How to Survive Summer Camp
- First edition
- Author: Jacqueline Wilson
- Illustrator: Sue Heap
- Language: English
- Genre: Children's novel
- Publisher: OUP (first edition, hardback)
- Publication date: 1985
- Publication place: United Kingdom
- Pages: 224
- ISBN: 978-0-19-272704-6

= How to Survive Summer Camp =

1985 novel by Jacqueline Wilson

How to Survive Summer Camp is a children's novel written by Jacqueline Wilson and illustrated by Sue Heap.

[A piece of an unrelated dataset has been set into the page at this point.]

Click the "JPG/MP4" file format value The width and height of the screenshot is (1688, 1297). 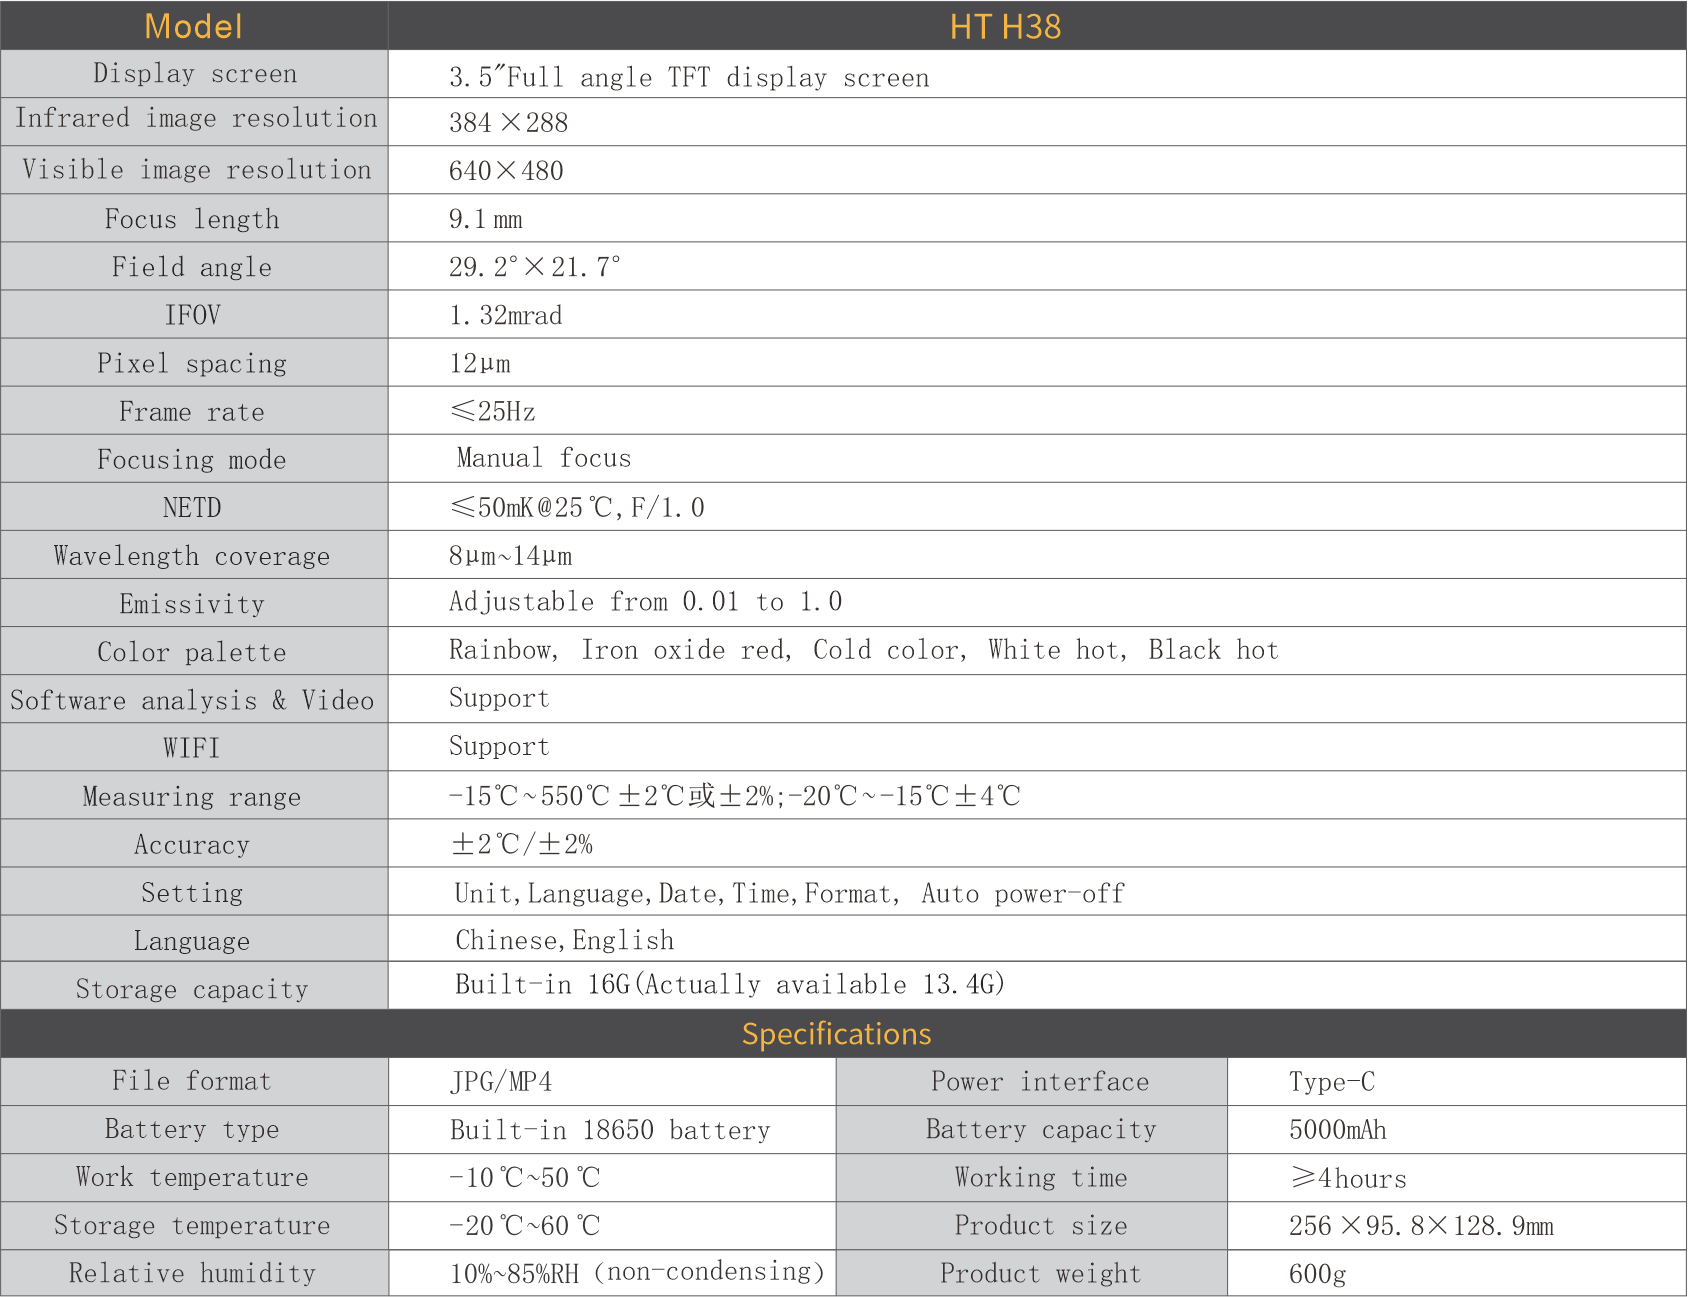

It was first published in 1985. It features a ten-year-old girl named Stella who is forced to go to summer camp.
== Characters ==
- Stella Stebbings (Baldy) – The protagonist of the novel, she is forced to go to Evergreen Summer Camp while her parents are away for their honeymoon. She is adventurous and a rulebreaker, but she also has a caring and creative personality.
- Marzipan – One of Stella's Emerald room-mates and perhaps Stella's best friend; she is a kindhearted yet timid bookworm girl described as being "a bit large and lumpy"
- Louise – one of Stella's Emerald room-mates. She is snobbish, excels at sports and is very pretty, with long blonde hair, and she has rich parents and designer clothes.
- Karen – Louise's best friend. She is not as pretty as Louise and calls Stella names, like Baldy.
- Alan – One of the Emerald boys, who excels at swimming and enjoys comics. Becomes one of Stella's good friends at Evergreen.
- Rosemary – one of Stella's Emerald room-mates. Begins as a very shy five-year-old who refuses to speak, but when Stella rescues her toy donkey from the cowpat, she finds her voice and becomes good friends with her.
- Janie – one of Stella's Emerald room-mates, she is Rosemary's best friend, and is from Croydon (her family background is from the Seychelles). She is good friends with Stella, too.
- James – one of the Emerald boys; a large boy who speaks in rhyme.
- Bilbo – one of the Emerald boys. Around Rosemary's age and quite irritating.
- Richard – the oldest Emerald boy who appears to have a crush on Louise.
- Brigadier – the owner of Evergreen who resides in the tower room of the house. Initially Stella is terrified of him but after their first meeting and his magazine suggestion and eventual success in teaching her how to swim, Stella warms to him.
- Miss Hamer-Cotton – the Brigadier's bossy daughter and in charge of most activities at Evergreen. She is most likely to be in her twenties or thirties, although she acts like an older and stricter woman.
- Uncle Ron – the activities organiser, Alan and Stella nicknamed him 'Uncle Pong' due to his smelly tracksuit.
- Jimbo – in charge of judo at Evergreen.
- Jilly – in charge of macrame at Evergreen.
- Mrs Markham (Orange Overall/Purple Pinafore/Dotty Dress/Nylon Nightie) – a member of staff who is furtively caring for a baby fox on the premises until he is free to be put back in the wild.

== Translations ==

- Πώς να επιβιώσεις στην κατασκήνωση. Translated by Maria Grammenou. Athens: Psichogios. 24 May 2012. ISBN 9789604965458.